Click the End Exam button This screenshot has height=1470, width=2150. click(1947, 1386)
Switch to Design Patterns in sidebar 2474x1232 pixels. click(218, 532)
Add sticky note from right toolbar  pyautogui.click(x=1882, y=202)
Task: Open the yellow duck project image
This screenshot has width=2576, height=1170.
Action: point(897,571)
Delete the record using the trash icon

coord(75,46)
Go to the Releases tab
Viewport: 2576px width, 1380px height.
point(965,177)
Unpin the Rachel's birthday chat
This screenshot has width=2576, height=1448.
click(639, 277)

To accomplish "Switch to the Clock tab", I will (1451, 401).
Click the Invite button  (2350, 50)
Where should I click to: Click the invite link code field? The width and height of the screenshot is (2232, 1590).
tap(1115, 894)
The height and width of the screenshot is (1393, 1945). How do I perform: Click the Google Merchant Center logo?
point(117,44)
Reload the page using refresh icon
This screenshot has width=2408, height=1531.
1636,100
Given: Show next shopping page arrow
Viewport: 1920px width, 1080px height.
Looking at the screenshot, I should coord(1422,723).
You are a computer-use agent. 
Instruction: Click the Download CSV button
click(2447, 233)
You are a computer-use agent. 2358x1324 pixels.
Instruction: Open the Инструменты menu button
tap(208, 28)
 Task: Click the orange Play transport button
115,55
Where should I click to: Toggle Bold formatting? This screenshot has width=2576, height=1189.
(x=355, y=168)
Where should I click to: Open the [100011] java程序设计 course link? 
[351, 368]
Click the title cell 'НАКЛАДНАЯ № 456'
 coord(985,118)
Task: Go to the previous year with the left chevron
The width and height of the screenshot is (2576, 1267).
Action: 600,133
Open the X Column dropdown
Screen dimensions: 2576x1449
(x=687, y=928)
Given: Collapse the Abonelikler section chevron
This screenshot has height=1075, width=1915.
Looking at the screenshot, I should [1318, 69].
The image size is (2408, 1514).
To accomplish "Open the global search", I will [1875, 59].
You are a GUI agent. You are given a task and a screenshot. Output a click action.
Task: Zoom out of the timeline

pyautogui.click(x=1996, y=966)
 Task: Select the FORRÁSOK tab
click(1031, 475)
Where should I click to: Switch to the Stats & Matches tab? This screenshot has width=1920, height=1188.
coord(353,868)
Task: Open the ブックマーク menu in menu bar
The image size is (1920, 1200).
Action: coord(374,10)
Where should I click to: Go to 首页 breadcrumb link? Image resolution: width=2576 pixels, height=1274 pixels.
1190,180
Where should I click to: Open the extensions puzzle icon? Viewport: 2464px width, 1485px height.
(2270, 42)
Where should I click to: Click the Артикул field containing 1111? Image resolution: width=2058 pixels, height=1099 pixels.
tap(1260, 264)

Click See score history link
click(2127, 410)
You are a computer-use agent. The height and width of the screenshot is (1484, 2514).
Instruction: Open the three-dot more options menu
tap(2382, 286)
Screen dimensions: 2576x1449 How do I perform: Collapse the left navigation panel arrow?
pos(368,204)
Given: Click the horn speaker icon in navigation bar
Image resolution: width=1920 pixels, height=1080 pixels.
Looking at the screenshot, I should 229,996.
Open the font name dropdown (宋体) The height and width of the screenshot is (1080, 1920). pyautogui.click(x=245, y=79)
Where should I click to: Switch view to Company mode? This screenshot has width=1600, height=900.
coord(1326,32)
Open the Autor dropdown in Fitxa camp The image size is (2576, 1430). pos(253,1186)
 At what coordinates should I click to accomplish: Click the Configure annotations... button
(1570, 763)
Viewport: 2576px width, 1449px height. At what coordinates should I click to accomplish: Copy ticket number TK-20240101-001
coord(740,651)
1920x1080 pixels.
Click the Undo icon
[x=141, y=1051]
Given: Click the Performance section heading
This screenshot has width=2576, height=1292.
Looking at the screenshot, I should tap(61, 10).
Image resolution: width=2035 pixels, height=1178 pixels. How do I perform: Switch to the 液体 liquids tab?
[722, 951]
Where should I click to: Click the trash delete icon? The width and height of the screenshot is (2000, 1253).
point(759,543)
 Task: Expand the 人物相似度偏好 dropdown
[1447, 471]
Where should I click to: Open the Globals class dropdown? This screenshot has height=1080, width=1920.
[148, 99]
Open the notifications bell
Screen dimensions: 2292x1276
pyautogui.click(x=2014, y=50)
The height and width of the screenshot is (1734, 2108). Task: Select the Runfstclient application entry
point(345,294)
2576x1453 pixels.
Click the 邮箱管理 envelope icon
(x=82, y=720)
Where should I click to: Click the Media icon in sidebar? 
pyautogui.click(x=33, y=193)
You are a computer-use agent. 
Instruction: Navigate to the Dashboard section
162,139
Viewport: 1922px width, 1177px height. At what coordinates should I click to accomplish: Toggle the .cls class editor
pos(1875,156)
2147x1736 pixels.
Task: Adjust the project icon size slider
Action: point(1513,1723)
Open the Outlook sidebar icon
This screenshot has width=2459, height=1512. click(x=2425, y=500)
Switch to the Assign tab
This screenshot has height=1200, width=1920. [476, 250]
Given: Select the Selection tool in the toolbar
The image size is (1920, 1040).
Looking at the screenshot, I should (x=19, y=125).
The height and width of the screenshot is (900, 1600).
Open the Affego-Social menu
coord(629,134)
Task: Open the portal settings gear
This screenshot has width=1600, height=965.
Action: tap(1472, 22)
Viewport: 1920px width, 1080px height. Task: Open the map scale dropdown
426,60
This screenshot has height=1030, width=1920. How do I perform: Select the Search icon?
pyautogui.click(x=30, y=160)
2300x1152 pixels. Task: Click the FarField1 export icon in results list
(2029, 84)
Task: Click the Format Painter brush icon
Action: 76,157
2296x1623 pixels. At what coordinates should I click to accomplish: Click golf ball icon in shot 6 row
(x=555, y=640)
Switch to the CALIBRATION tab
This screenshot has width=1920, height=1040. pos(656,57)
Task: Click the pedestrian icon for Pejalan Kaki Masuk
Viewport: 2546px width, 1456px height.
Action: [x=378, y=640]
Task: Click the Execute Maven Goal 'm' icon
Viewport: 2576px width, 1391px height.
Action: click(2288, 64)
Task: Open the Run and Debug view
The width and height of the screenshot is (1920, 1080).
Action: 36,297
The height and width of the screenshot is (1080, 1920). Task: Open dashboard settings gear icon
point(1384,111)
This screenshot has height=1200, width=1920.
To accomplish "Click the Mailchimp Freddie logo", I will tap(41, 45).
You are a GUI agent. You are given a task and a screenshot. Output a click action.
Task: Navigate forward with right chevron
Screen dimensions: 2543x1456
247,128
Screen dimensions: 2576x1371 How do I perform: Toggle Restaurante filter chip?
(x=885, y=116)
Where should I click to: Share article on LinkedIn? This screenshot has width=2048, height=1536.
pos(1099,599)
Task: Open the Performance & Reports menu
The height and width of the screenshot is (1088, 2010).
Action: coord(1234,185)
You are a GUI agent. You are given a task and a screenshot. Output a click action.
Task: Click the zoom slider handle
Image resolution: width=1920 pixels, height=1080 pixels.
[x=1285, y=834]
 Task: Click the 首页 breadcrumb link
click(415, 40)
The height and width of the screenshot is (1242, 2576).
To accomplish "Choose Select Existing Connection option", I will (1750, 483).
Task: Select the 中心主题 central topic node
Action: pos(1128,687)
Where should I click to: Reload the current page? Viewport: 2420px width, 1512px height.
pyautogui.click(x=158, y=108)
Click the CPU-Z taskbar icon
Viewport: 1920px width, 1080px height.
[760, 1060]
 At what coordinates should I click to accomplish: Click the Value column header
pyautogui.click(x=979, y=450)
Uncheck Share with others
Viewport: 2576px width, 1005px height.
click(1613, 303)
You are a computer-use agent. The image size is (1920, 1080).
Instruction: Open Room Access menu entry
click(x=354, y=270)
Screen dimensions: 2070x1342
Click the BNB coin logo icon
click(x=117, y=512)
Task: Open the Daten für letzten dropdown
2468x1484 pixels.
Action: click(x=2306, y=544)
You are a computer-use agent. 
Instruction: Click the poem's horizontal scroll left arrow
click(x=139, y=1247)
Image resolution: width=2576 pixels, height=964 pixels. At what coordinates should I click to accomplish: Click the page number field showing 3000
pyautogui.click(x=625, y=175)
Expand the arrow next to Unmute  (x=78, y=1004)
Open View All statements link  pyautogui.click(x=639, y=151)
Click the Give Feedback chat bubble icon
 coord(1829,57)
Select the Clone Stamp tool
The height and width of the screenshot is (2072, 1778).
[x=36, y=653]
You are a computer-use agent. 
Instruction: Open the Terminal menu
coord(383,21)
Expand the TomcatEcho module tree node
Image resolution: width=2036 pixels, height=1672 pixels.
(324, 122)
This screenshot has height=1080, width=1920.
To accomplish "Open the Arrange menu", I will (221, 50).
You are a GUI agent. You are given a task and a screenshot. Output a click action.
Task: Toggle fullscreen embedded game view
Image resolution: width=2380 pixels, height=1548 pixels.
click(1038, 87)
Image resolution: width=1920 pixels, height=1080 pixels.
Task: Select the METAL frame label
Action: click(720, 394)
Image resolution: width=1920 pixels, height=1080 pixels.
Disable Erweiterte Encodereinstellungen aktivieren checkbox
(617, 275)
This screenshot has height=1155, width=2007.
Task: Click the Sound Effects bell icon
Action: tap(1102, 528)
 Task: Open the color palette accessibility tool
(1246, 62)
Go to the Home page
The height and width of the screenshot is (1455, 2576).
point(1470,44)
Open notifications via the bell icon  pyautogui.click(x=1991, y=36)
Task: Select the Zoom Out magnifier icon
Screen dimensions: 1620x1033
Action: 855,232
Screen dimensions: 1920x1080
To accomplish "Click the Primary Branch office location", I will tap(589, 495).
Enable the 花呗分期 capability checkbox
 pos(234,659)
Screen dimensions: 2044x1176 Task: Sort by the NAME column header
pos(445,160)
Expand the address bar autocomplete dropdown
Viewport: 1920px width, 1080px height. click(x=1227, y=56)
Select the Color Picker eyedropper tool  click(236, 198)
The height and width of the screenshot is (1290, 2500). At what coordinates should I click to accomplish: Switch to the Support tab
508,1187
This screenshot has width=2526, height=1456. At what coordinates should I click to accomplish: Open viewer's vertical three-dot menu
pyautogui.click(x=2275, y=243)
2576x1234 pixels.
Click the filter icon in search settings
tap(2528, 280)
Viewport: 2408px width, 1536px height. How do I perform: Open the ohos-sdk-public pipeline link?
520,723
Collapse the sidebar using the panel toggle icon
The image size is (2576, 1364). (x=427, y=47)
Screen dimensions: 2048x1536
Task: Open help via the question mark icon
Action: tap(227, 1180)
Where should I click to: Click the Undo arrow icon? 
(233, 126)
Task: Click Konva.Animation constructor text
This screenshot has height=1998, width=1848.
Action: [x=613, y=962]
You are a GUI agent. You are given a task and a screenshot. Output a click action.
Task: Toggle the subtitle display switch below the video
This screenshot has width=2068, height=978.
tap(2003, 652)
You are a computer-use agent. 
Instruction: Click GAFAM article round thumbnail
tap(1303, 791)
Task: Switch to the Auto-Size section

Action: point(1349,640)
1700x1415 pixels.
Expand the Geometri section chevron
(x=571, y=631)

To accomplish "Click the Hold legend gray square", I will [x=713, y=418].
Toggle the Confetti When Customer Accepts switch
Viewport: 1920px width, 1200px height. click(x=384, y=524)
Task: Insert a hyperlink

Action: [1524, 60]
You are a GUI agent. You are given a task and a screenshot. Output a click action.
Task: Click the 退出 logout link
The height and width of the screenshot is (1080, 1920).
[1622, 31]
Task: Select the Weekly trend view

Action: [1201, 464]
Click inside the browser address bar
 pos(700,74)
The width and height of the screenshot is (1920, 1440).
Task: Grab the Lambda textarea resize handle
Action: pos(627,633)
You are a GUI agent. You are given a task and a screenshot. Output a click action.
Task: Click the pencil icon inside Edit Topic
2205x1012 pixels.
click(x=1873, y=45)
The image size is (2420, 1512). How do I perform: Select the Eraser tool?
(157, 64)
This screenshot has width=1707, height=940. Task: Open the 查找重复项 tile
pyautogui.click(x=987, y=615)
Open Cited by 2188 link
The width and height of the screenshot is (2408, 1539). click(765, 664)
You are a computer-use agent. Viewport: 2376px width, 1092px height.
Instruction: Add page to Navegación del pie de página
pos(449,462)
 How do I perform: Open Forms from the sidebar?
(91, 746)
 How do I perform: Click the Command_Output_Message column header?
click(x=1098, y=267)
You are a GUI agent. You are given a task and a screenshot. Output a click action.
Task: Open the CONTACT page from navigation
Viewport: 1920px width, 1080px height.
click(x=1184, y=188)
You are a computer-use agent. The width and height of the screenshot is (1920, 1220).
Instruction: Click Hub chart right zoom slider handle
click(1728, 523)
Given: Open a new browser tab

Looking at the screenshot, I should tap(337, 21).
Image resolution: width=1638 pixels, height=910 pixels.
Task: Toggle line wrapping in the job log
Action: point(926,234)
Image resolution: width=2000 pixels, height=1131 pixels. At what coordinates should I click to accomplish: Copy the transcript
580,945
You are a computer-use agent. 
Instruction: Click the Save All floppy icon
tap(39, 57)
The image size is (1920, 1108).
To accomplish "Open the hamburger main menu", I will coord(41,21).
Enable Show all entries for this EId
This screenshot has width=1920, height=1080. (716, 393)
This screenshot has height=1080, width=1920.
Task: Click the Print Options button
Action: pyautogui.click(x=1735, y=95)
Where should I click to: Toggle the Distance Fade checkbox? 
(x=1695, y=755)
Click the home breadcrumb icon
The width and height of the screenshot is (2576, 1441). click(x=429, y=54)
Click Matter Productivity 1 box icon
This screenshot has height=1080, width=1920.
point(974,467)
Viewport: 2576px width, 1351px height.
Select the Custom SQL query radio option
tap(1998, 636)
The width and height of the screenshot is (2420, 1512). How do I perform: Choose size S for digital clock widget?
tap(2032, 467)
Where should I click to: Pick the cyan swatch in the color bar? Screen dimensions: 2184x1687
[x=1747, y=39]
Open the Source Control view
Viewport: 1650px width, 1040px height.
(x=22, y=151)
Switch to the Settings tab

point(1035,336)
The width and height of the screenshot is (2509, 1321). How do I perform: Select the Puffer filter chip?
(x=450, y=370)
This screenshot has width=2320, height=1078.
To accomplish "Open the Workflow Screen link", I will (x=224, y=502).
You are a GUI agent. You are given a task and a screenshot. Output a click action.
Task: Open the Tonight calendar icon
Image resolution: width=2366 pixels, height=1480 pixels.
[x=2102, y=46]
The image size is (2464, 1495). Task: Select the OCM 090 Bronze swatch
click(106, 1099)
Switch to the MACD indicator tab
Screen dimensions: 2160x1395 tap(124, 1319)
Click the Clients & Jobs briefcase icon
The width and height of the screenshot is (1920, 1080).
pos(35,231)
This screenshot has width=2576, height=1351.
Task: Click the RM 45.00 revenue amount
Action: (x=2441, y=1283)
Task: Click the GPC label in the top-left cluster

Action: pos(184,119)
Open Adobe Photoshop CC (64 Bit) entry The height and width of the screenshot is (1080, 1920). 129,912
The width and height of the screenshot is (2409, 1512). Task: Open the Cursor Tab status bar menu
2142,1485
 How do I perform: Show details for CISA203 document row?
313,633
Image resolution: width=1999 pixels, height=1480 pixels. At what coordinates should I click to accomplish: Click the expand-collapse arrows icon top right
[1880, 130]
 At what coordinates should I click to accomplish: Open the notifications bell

WORK INSTRUCTION:
Above are the records; copy each line from them that includes the string "next".

ANSWER BOX:
Given: Show next shopping page arrow
Expand the arrow next to Unmute  (x=78, y=1004)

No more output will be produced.